Document extract:
* * * * * * *

Many people have sent me raves about Chris Hedges’s appearance the other night at the Gaza boat fundraiser. They have praised his work on the issue, in particular his 2001 Harper’s piece, A Gaza Diary. It included the stunning scene below. We will make no progress in American policymaking till we acknowledge the atrocities against the Palestinians (and American atrocities in Iraq and Afghanistan). These stories are, after all, repeated across the Arab world, and they are not myths. Yes this story is before the settlements were removed from Gaza, but the disdain for Palestinian life, that is what Goldstone documented. And NPR wants us to suppress the Goldstone report! Hedges:

I sit in the shade of a palm-roofed hut on the edge of the dunes, momentarily defeated by the heat, the grit, the jostling crowds, the stench of the open sewers and rotting garbage. A friend of Azmi’s brings me, on a tray, a cold glass of tart, red carcade juice.

Barefoot boys, clutching kites made out of scraps of paper and ragged soccer balls, squat a few feet away under scrub trees. Men in flowing white or gray galabias—homespun robes—smoke cigarettes in the shade of slim eaves. Two emaciated donkeys, their ribs protruding, are tethered to wooden carts with rubber wheels. / It is still. The camp waits, as if holding its breath. And then, out of the dry furnace air, a disembodied voice crackles over a loudspeaker.

* * * * * * *

Parts of the exercise:
A. Rewrite the paragraph of the Gaza passage that begins "Many people have sent me raves" as a short bulleted list that keeps its main facts.
B. In one to three sentences, explain why the narrator of the Gaza passage sits in the shade of the palm-roofed hut.
C. Proceed with the Gaza passage, starting right after the sentence about the disembodied voice crackling over a loudspeaker.
The items that come next are separate material and have no connection to the Gaza passage.

* * * * * * *

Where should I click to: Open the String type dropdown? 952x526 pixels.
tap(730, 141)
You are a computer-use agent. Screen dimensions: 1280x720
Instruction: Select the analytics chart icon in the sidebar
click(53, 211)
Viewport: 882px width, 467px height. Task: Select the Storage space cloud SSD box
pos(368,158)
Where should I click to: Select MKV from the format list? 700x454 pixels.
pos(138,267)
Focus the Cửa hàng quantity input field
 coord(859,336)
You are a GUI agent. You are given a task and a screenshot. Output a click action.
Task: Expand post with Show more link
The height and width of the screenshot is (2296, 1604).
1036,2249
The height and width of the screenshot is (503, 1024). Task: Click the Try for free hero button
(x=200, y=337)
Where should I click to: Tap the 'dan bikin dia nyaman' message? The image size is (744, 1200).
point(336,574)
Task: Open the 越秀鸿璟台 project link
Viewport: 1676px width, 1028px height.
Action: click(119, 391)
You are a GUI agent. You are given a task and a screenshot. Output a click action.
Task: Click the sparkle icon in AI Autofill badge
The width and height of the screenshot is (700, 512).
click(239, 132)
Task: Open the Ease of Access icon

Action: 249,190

* * * * * * *

Outputs for the tasks:
A.
- Many people praised Chris Hedges's appearance at the Gaza boat fundraiser and his work on the issue, especially his 2001 Harper's piece "A Gaza Diary," which contains the quoted scene.
- American policymaking will make no progress until atrocities against Palestinians, and American atrocities in Iraq and Afghanistan, are acknowledged.
- These stories are repeated across the Arab world, and they are not myths.
- The story comes from before the settlements were removed from Gaza, but the disdain for Palestinian life it shows is what Goldstone documented.
- NPR wants the Goldstone report suppressed.

B. The narrator sits there because the heat, the grit, the jostling crowds and the stench of the open sewers and rotting garbage have momentarily defeated them.

C.
"Come on, dogs," the voice booms in Arabic. "Where are all the dogs of Khan Younis? Come! Come!" / I stand up. I walk outside the hut. The invective continues to spew: "Son of a bitch!" "Son of a whore!" "Your mother’s cunt!"

The boys dart in small packs up the sloping dunes to the electric fence that separates the camp from the Jewish settlement. They lob rocks toward two armored jeeps parked on top of the dune and mounted with loudspeakers. Three ambulances line the road below the dunes in anticipation of what is to come.

A percussion grenade explodes. The boys, most no more than ten or eleven years old, scatter, running clumsily across the heavy sand. They descend out of sight behind a sandbank in front of me. There are no sounds of gunfire. The soldiers shoot with silencers. The bullets from the M-16 rifles tumble end over end through the children’s slight bodies. Later, in the hospital, I will see the destruction: the stomachs ripped out, the gaping holes in limbs and torsos.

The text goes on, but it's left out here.